A couple of months ago she told me about her mental state and how her ex-husband had pushed her to driving a shard of glass into his stomach. He survived, and she was left with a scar in her palm (she held her hand up to show me – there was no scar). Psychiatrists had prescribed her a number of pills to take daily, but according to her they’re doing more harm than good. She says they add voices, rather than remove them. Her family is the root of her problem, she tells me, “The bane of her very existence” — having cut her off from grandchildren and financial support. She now lives with her daughter and grandson – the only two people that haven’t yet abandoned her. She explains that were it not for them, she would not be alive today.

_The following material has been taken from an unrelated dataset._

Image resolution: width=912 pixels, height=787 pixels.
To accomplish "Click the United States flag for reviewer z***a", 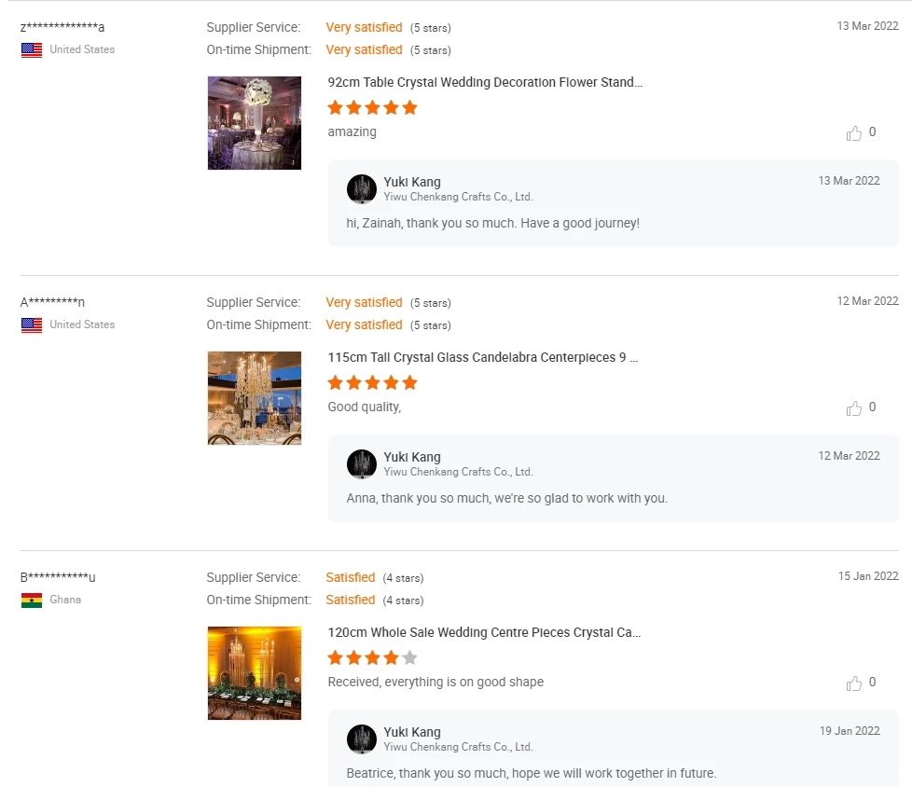I will pos(32,50).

She once told me that this, her current existence, is hell.

She sits under the carport smoking one cigarette after another after another. Even from my spot, some twenty feet away, she appears blank. Maybe it’s the gloomy weather, but she seems more depressed than usual today. On occasion I’ll see her outside smoking, usually standing and pacing – today she’s sitting in a purple lawn chair, staring into the many thousands of raindrops falling in front of her.

Four cigarettes, and she consumes each one down to the butt. Hot orange tip after hot orange tip.

After she finishes her last cigarette, she reaches for another but the box is empty. She sets it back down on the little square table to her left side, and proceeds to dump the ashes into the little patch of grass that would – I suppose – be called her front lawn. It’s no larger than three feet wide by five feet long.

Even without cigarettes, she remains seated for the next ten minutes, staring idly into the rain. When she attempts to breathe in, her first real breath I’ve seen while watching her, she coughs. Hard enough to make her bend over and hold her chest, but not hard enough to make her go inside. I rarely see her outside, so I’m not sure if the cigarettes are what’s killing her or if, ironically, it’s the fresh air.